Still, rice, corn and cassava traders largely fail to capitalise on value-added processing, which is currently done abroad, and lose out on potential revenues, Cham Prasidh said.

Exporting 2 million tonnes of milled rice requires about US$1 billion to finance the buying, processing and exporting of the grain, Cham Prasidh offered as an example. Resources from local banks are limited at about $300 million for rice financing, he said.

Financing shortfalls also strain the Kingdom’s garment manufacturing industry, Garment Manufacturers Association of Cambodia president Van Sou Ieng said yesterday.

The industry’s annual export value of about $3 billion is nearly equal to the commercial bank loan capacity in Cambodia, he said, leaving a dearth of local trade insurance and financing.

Where domestic financing has fallen short, the World Bank and the Export-Import Bank of the United States have not come to the industry’s aid despite lobbying efforts, he said.

“All [the two banks] needed to do is check the credit of the buyer: Gap, Levi's . . . For such an easy task, they still have a problem. I do not know what the problem is,” Van Sou Ieng said.

According to the WTO trade policy report on Cambodia issued last week, the inaccessibility of finance abroad may be connected to the significant increases in labour and land disputes, as well as unenforced or inadequate regulation.

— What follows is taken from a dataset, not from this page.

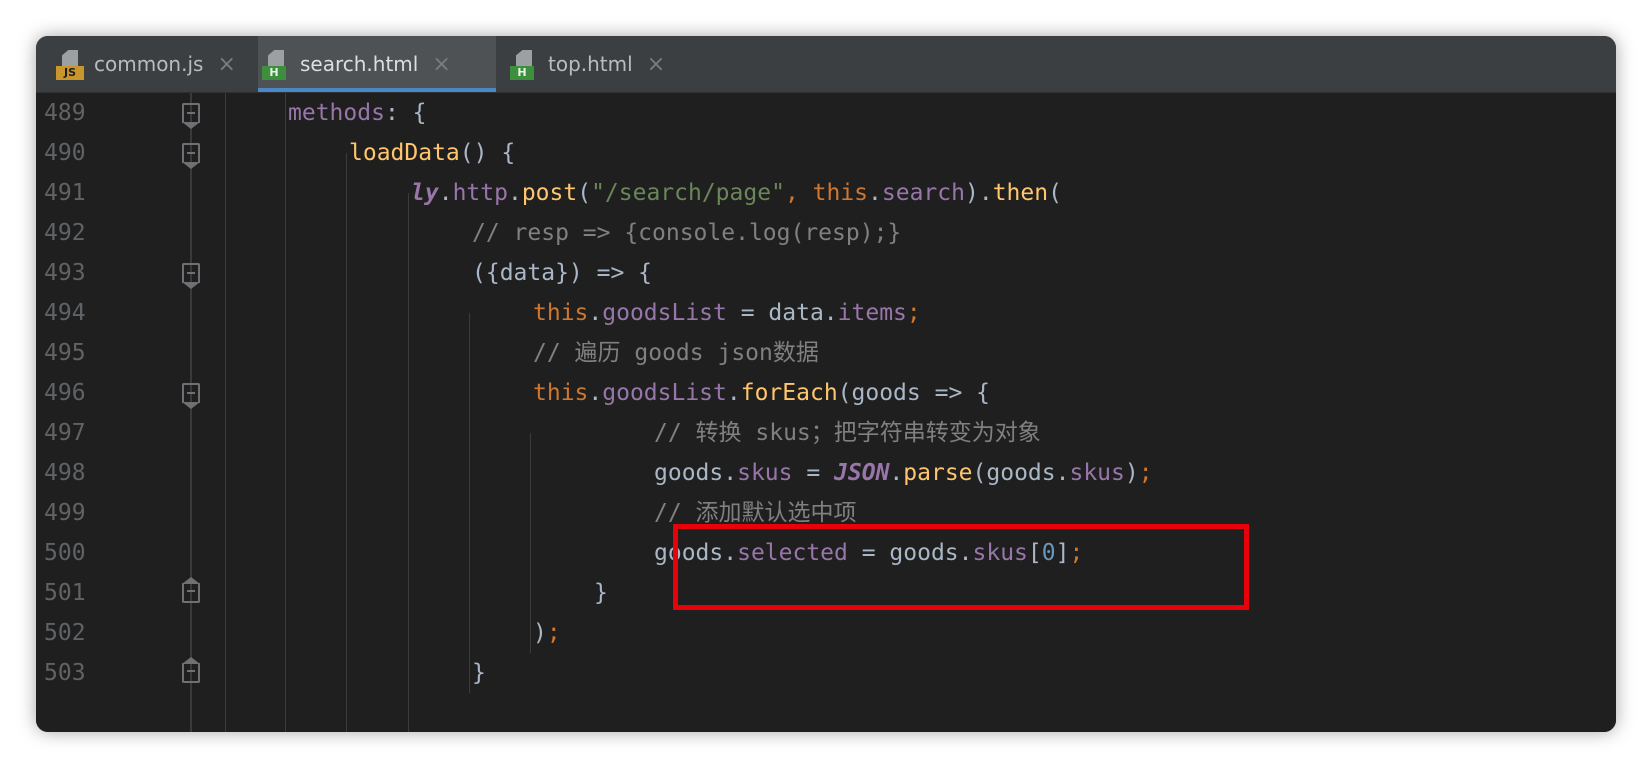 The height and width of the screenshot is (768, 1652). I want to click on code-line: 494 this.goodsList = data.items;, so click(826, 313).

In early August, the World Bank halted new country loans to Cambodia because of ongoing land disputes at Boeung Kak lake in Phnom Penh.

Garment manufacturers – largely with support from parent companies in Hong Kong and Taiwan – finance themselves, Van Sou Ieng told the Post yesterday, adding that smaller local companies without ties abroad often find themselves without resources.

While Cambodian banks and the Ministry of Economy and Finance need to increase dialogue with the World Bank and the US Ex-Im Bank, stronger sources of credit need to be developed domestically, he said.

“For local companies and the future of Cambodia, the finance system needs to be anchored in Cambodia,” Van Sou Ieng said.

While Cham Prasidh offered the establishment of an export-import bank for Cambodia as a possible solution to the finance deficit, WTO deputy director-general Valentine Sendanyoye Rugwabiza said there should not be contention over the credit records of garment importers in the United States.

At the discussion yesterday, she said the WTO can discuss what she called “the very least risky finance” with Asia Development Bank for future financing solutions.

A local solution, however, is already developing for rice finance as banks do away with a collateral system based entirely on land titles, Canadia Bank vice president Dieter Billmeier said yesterday.

Loans based on land titles are being replaced by the financing of equipment and warehouses, as well as leasing, Billmeier said.

“In the past, banks in Cambodia only gave loans against land titles. But this is going to change,” he said, adding that during the past 15 months Canadia’s agriculture financing has increased by $100 million.
But the change is coming slowly, Billmeier said.

While some of Cambodia’s bigger banks, as well as a few Malaysian banks, have reconsidered their financing strategies, many smaller banks have yet to take up the unfamiliar practice, he said.

Consolidation among rice millers is also needed to amass collateral, Ung San Ol, senior vice president of trade finance at ACLEDA Bank, said yesterday.

“Every rice miller wants to export individually, but if they want finance they must get together,” he said.